• TASK DIRECTIONS
Update the entries below by changing each "Identify the location of" to "Give the position of" and leaving everything else untouched.

Collected data entries
┌──

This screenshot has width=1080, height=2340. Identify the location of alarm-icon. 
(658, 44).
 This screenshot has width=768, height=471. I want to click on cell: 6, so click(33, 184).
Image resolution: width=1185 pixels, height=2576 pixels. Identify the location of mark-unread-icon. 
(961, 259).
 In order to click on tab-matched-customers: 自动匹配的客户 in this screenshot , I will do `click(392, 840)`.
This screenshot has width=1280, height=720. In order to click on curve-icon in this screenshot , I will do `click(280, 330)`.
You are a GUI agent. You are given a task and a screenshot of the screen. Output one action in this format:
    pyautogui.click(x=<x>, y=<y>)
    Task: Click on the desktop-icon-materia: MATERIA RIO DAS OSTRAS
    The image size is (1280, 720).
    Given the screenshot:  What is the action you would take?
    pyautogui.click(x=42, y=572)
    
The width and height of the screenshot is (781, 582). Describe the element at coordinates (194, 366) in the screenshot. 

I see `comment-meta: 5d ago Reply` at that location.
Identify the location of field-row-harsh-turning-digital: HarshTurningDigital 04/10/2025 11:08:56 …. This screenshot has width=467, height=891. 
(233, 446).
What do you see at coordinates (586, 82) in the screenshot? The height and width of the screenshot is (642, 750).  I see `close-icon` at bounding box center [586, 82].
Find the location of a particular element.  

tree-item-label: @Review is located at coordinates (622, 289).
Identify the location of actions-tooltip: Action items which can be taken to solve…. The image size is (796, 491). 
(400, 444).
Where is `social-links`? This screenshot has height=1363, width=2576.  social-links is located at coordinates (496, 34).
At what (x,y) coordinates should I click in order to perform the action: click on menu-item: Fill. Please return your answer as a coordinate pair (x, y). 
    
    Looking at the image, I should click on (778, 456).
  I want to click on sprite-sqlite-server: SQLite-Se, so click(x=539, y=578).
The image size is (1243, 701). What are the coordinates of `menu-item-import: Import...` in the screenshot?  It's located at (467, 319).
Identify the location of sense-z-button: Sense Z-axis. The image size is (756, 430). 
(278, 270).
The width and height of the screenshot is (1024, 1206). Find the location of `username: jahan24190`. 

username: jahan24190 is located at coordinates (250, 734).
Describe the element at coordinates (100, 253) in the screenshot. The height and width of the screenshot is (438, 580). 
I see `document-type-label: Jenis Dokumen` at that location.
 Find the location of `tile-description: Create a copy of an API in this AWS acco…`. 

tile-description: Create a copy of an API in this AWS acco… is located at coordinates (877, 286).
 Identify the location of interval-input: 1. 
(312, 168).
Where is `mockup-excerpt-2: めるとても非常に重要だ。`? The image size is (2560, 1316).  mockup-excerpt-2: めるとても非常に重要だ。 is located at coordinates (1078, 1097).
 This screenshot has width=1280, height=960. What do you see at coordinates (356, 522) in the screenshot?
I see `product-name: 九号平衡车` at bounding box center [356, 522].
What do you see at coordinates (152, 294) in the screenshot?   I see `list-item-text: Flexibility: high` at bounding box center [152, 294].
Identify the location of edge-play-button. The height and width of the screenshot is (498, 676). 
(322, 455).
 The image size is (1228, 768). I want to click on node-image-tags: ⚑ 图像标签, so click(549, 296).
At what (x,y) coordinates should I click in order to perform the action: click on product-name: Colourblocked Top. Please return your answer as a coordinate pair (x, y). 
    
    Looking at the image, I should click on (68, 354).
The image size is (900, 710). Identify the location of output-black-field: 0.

└──

• WRITTEN RESPONSE
This screenshot has width=1080, height=2340. Give the position of alarm-icon. 
(658, 44).
 This screenshot has width=768, height=471. I want to click on cell: 6, so click(33, 184).
Image resolution: width=1185 pixels, height=2576 pixels. Give the position of mark-unread-icon. 
(961, 259).
 In order to click on tab-matched-customers: 自动匹配的客户 in this screenshot , I will do `click(392, 840)`.
This screenshot has width=1280, height=720. In order to click on curve-icon in this screenshot , I will do `click(280, 330)`.
You are a GUI agent. You are given a task and a screenshot of the screen. Output one action in this format:
    pyautogui.click(x=<x>, y=<y>)
    Task: Click on the desktop-icon-materia: MATERIA RIO DAS OSTRAS
    The image size is (1280, 720).
    Given the screenshot:  What is the action you would take?
    pyautogui.click(x=42, y=572)
    
The width and height of the screenshot is (781, 582). Describe the element at coordinates (194, 366) in the screenshot. 

I see `comment-meta: 5d ago Reply` at that location.
Give the position of field-row-harsh-turning-digital: HarshTurningDigital 04/10/2025 11:08:56 …. This screenshot has width=467, height=891. 
(233, 446).
What do you see at coordinates (586, 82) in the screenshot? The height and width of the screenshot is (642, 750).  I see `close-icon` at bounding box center [586, 82].
Find the location of a particular element.  

tree-item-label: @Review is located at coordinates (622, 289).
Give the position of actions-tooltip: Action items which can be taken to solve…. The image size is (796, 491). 
(400, 444).
Where is `social-links`? This screenshot has height=1363, width=2576.  social-links is located at coordinates (496, 34).
At what (x,y) coordinates should I click in order to perform the action: click on menu-item: Fill. Please return your answer as a coordinate pair (x, y). 
    
    Looking at the image, I should click on (778, 456).
  I want to click on sprite-sqlite-server: SQLite-Se, so click(x=539, y=578).
The image size is (1243, 701). What are the coordinates of `menu-item-import: Import...` in the screenshot?  It's located at (467, 319).
Give the position of sense-z-button: Sense Z-axis. The image size is (756, 430). 
(278, 270).
The width and height of the screenshot is (1024, 1206). Find the location of `username: jahan24190`. 

username: jahan24190 is located at coordinates (250, 734).
Describe the element at coordinates (100, 253) in the screenshot. The height and width of the screenshot is (438, 580). 
I see `document-type-label: Jenis Dokumen` at that location.
 Find the location of `tile-description: Create a copy of an API in this AWS acco…`. 

tile-description: Create a copy of an API in this AWS acco… is located at coordinates (877, 286).
 Give the position of interval-input: 1. 
(312, 168).
Where is `mockup-excerpt-2: めるとても非常に重要だ。`? The image size is (2560, 1316).  mockup-excerpt-2: めるとても非常に重要だ。 is located at coordinates (1078, 1097).
 This screenshot has width=1280, height=960. What do you see at coordinates (356, 522) in the screenshot?
I see `product-name: 九号平衡车` at bounding box center [356, 522].
What do you see at coordinates (152, 294) in the screenshot?   I see `list-item-text: Flexibility: high` at bounding box center [152, 294].
Give the position of edge-play-button. The height and width of the screenshot is (498, 676). 
(322, 455).
 The image size is (1228, 768). I want to click on node-image-tags: ⚑ 图像标签, so click(549, 296).
At what (x,y) coordinates should I click in order to perform the action: click on product-name: Colourblocked Top. Please return your answer as a coordinate pair (x, y). 
    
    Looking at the image, I should click on (68, 354).
The image size is (900, 710). Give the position of output-black-field: 0.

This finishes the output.